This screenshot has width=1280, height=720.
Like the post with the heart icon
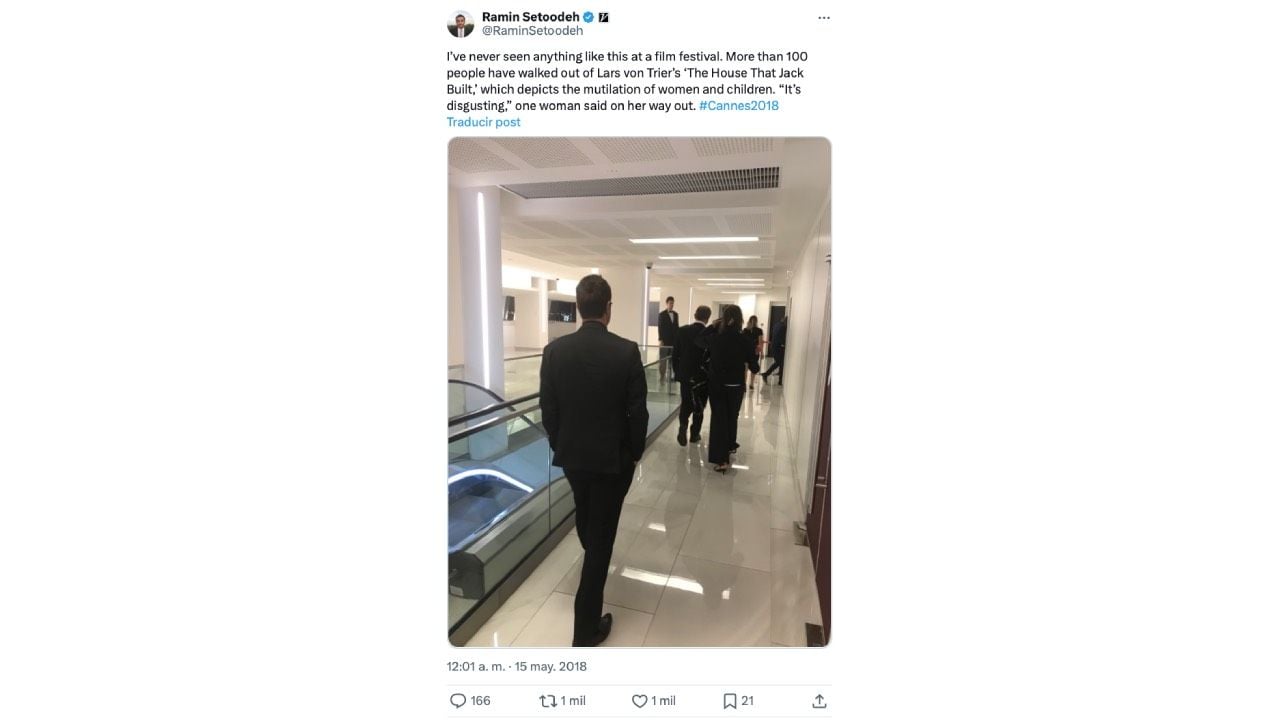(639, 701)
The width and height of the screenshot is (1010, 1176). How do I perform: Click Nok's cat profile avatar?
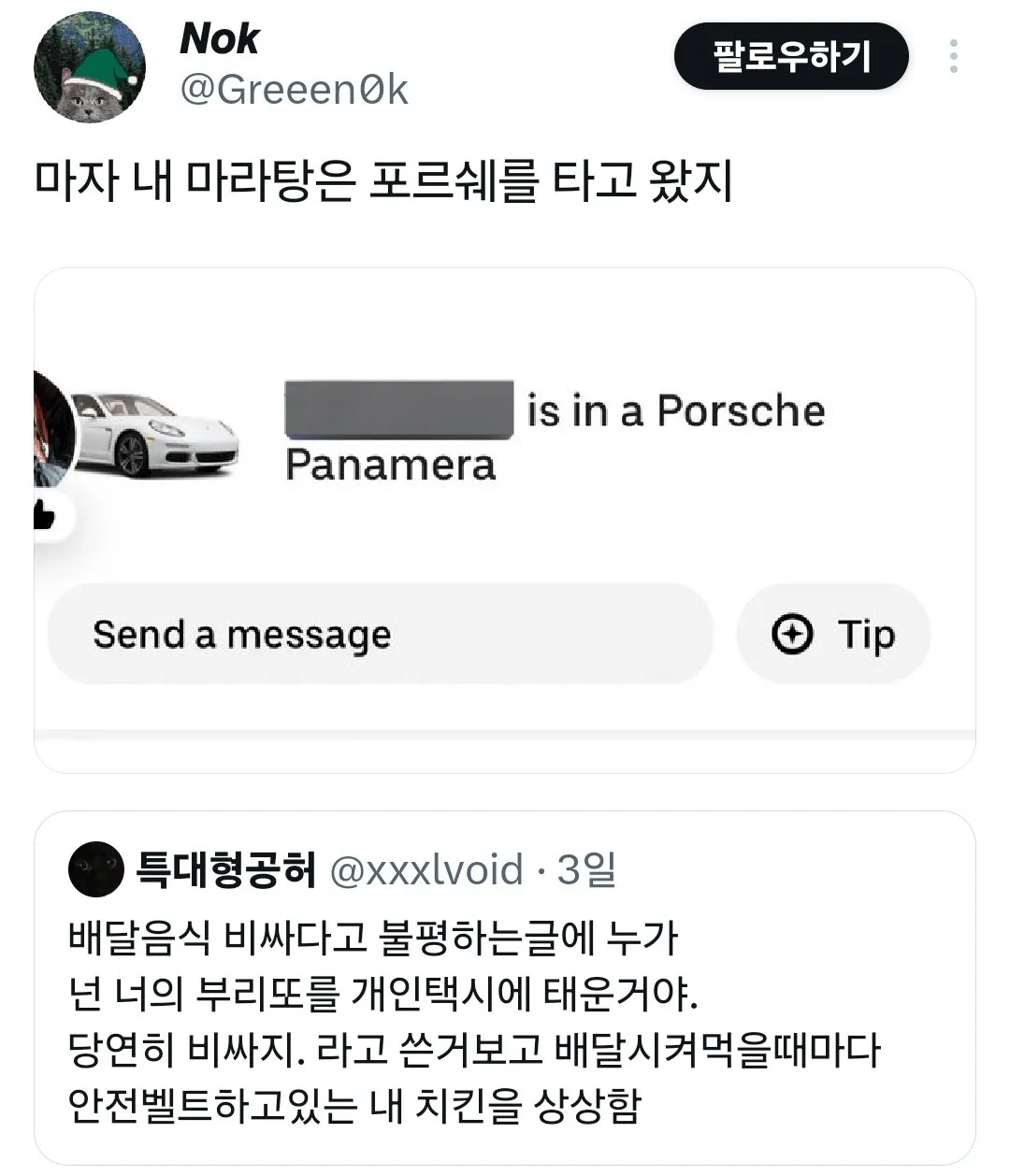click(90, 67)
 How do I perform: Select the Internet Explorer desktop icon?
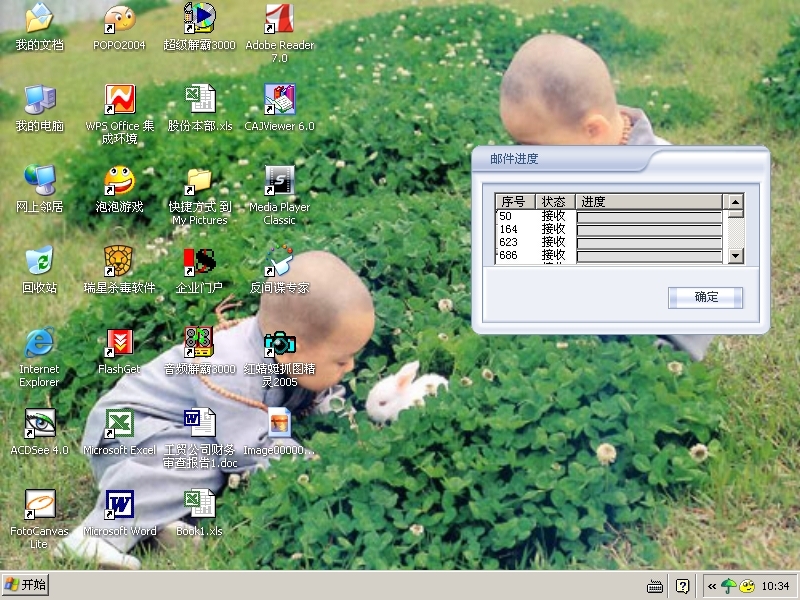(x=39, y=343)
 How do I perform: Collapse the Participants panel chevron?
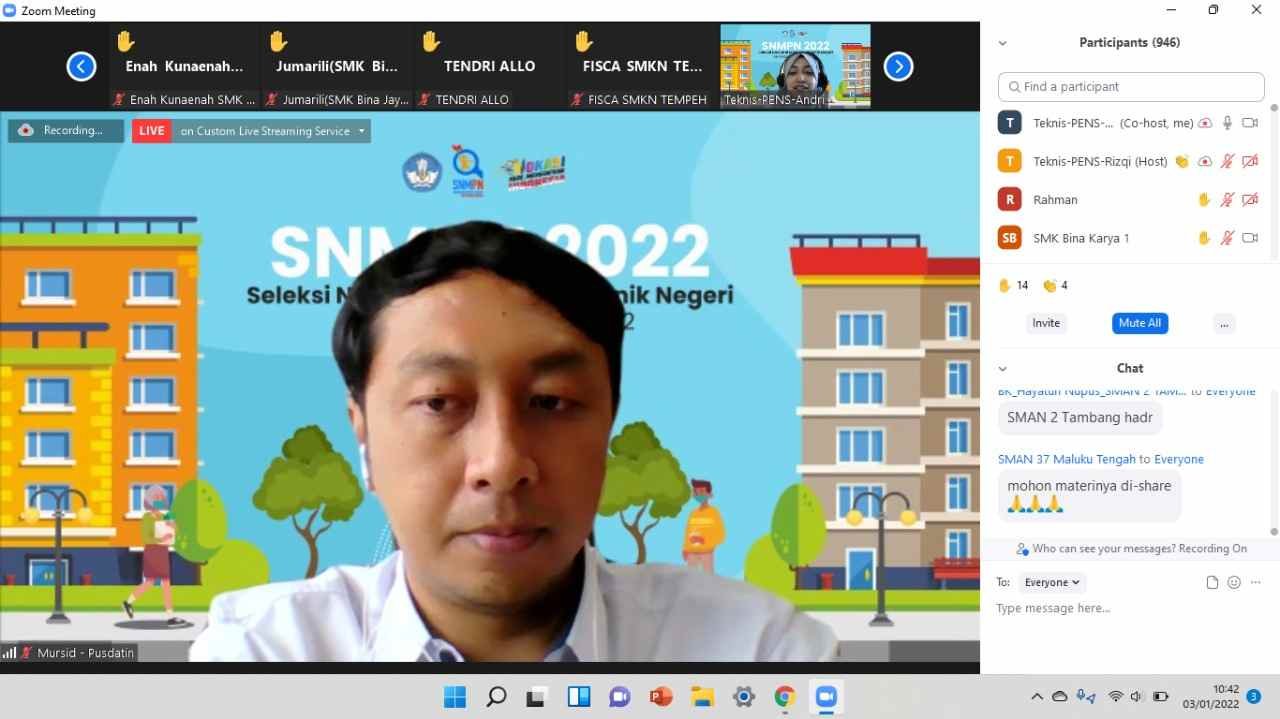pos(1003,43)
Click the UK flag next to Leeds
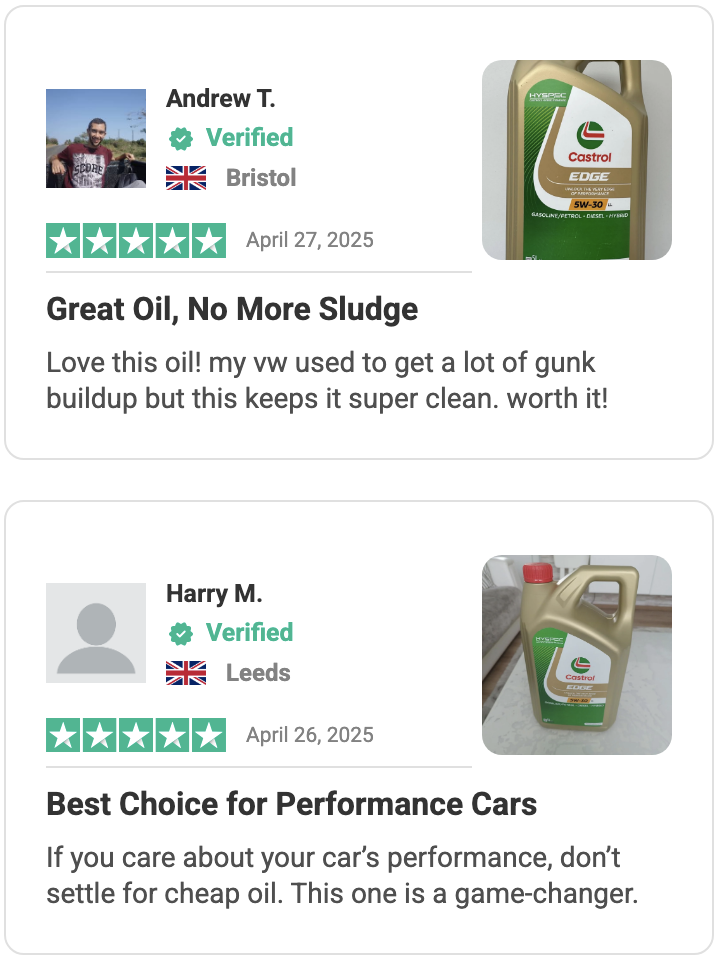This screenshot has width=720, height=968. click(186, 673)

— Work instruction —
Could you copy all of the entries above exactly, without the pictures?

— The completed task —
This screenshot has width=1280, height=720.
Like the post with the heart icon
(639, 701)
The width and height of the screenshot is (1010, 1176). How do I perform: Click Nok's cat profile avatar?
click(90, 67)
 How do I perform: Select the Internet Explorer desktop icon?
(x=39, y=343)
 How do I perform: Collapse the Participants panel chevron?
pos(1003,43)
Click the UK flag next to Leeds
This screenshot has width=720, height=968. click(186, 673)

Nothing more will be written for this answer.